Agentic Memory: Learning Unified Long-Term and Short-Term Memory Management for Large Language Model Agents
TL;DR Highlight
A framework that trains LLM agents via reinforcement learning to self-manage long-term and short-term memory through tool calls, without separate memory modules
Who Should Read
AI agent developers dealing with context explosion and memory management in multi-turn conversations or long-horizon tasks. Developers who have integrated memory systems like LangMem or Mem0 in production but have hit performance ceilings.
Core Mechanics
- LTM (Long-Term Memory) and STM (Short-Term Memory) are directly integrated into the agent policy rather than treated as separate modules — exposed as 6 tools: ADD/UPDATE/DELETE (for LTM) + RETRIEVE/SUMMARY/FILTER (for STM)
- 3-stage progressive RL training: Stage 1 (build LTM while viewing information) → Stage 2 (filter STM amid distracting information) → Stage 3 (integrate LTM retrieval + STM management + final reasoning)
- step-wise GRPO (Group Relative Policy Optimization) addresses the sparse and discontinuous reward problem of memory operations — backpropagating final task outcomes to all intermediate memory decisions
- Reward function designed across 3 dimensions — task completion, context management, and memory quality — improving both convergence speed and memory quality over using simple correctness rewards alone
- After RL training, agents more aggressively use ADD/UPDATE, and FILTER call frequency surges from 0.02 to 0.31 on Qwen2.5-7B — context cleanup happens autonomously without explicit rules
- Outperforms all 4 baselines (LangMem, A-Mem, Mem0, Mem0g graph-based) across all benchmarks on both Qwen2.5-7B and Qwen3-4B
Evidence
- Qwen2.5-7B average across 5 benchmarks: 41.96% — +4.82%p over the strongest baseline Mem0 (37.14%), and +49.59% relative over no-memory (28.05%)
- Qwen3-4B average: 54.31% — +8.57%p over A-Mem (45.74%), with RL training alone contributing +8.72%p over AgeMem-noRL
- Memory Quality (MQ) score: 0.605 on Qwen3-4B — +0.018 over runner-up A-Mem (0.587), and +0.190 over the Answer-Only reward strategy (0.415)
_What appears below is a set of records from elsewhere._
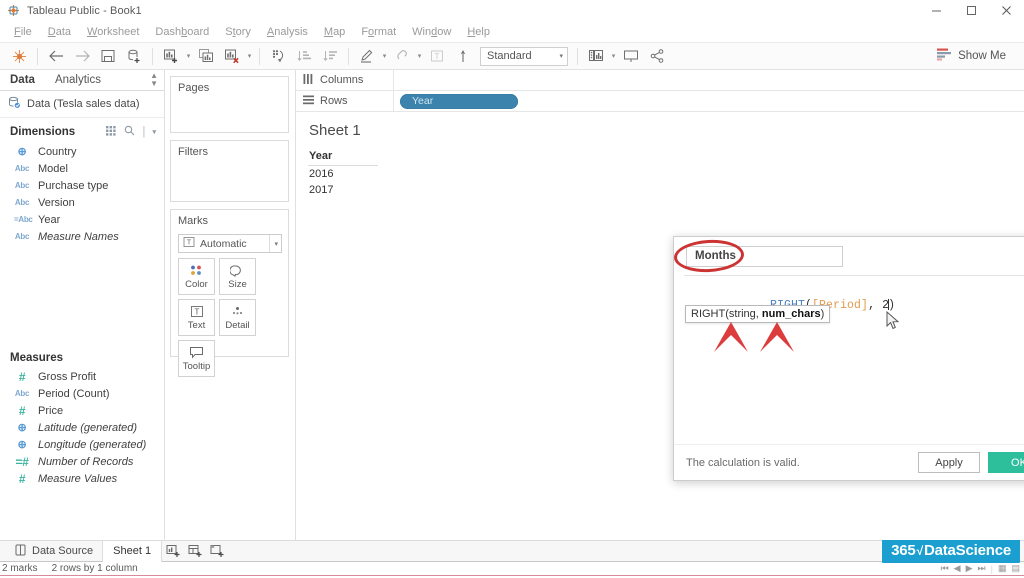 The width and height of the screenshot is (1024, 578). Describe the element at coordinates (82, 444) in the screenshot. I see `measure-longitude-generated: ⊕ Longitude (generated)` at that location.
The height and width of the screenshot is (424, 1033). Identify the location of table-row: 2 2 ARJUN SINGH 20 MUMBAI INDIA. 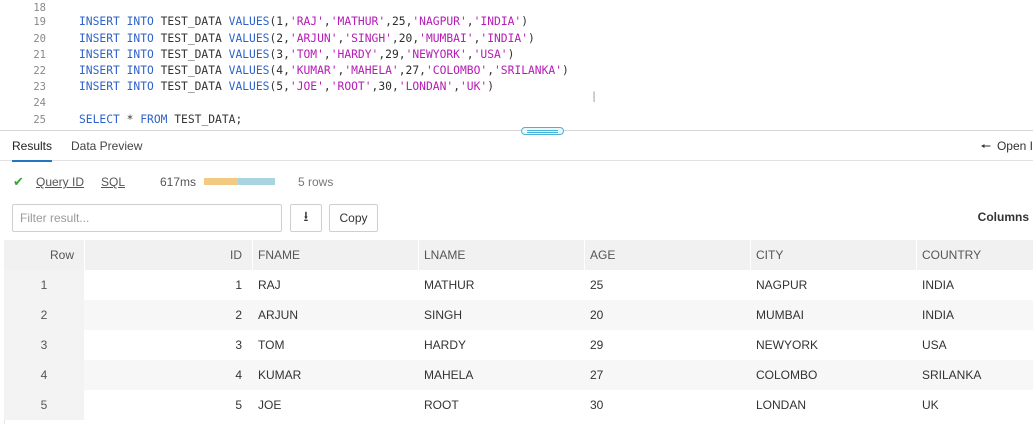
(518, 315).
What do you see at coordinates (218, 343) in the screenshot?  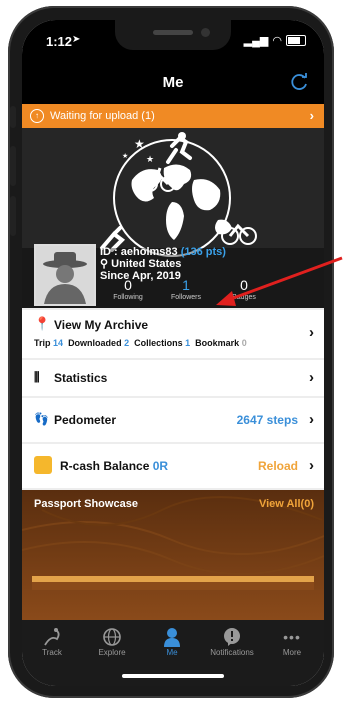 I see `bookmark-label: Bookmark` at bounding box center [218, 343].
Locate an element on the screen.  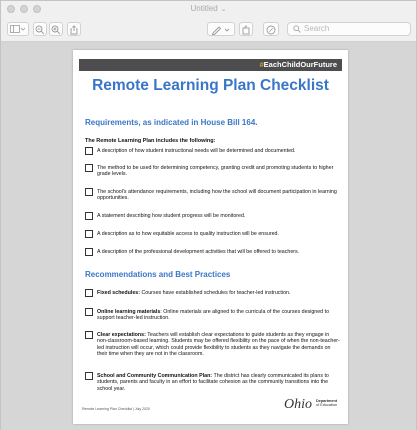
recommendation-label: Online learning materials is located at coordinates (129, 312).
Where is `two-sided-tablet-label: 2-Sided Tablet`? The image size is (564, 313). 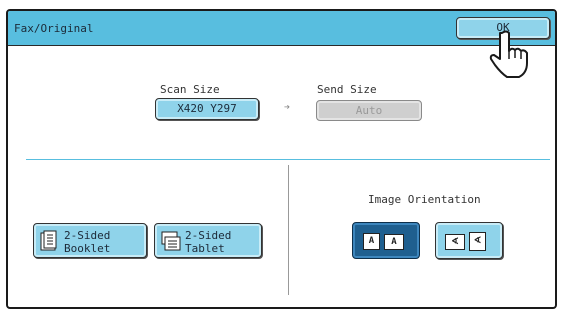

- STM tools reduce token usage by 3.1–5.1% when replacing RAG — Qwen3-4B: 2310 tokens (RAG) → 2191 tokens (AgeMem)
How to Apply
- When exposing memory operations as tool calls, implement all 6 interfaces — ADD/UPDATE/DELETE (LTM) + RETRIEVE/SUMMARY/FILTER (STM) — and enforce a <think>→<tool_call>→<answer> structure in the agent system prompt to make memory operations parseable
- In long-conversation systems suffering from context explosion, replace RAG with SUMMARY/FILTER tools — add a preemptive action reward like Rpreventive to encourage the agent to call these tools before overflow occurs
- Attaching the tools alone (without RL training) already outperforms baselines, but fine-tuning with GRPO using training data structured around the paper's 3-stage scenarios (information gathering → distracting information → final query) yields an additional 8%+ improvement
Code Example
Terminology
Related Resources
Original Abstract (Expand)
Large language model (LLM) agents face fundamental limitations in long-horizon reasoning due to finite context windows, making effective memory management critical. Existing methods typically handle long-term memory (LTM) and short-term memory (STM) as separate components, relying on heuristics or auxiliary controllers, which limits adaptability and end-to-end optimization. In this paper, we propose Agentic Memory (AgeMem), a unified framework that integrates LTM and STM management directly into the agent's policy. AgeMem exposes memory operations as tool-based actions, enabling the LLM agent to autonomously decide what and when to store, retrieve, update, summarize, or discard information. To train such unified behaviors, we propose a three-stage progressive reinforcement learning strategy and design a step-wise GRPO to address sparse and discontinuous rewards induced by memory operations. Experiments on five long-horizon benchmarks demonstrate that AgeMem consistently outperforms strong memory-augmented baselines across multiple LLM backbones, achieving improved task performance, higher-quality long-term memory, and more efficient context usage.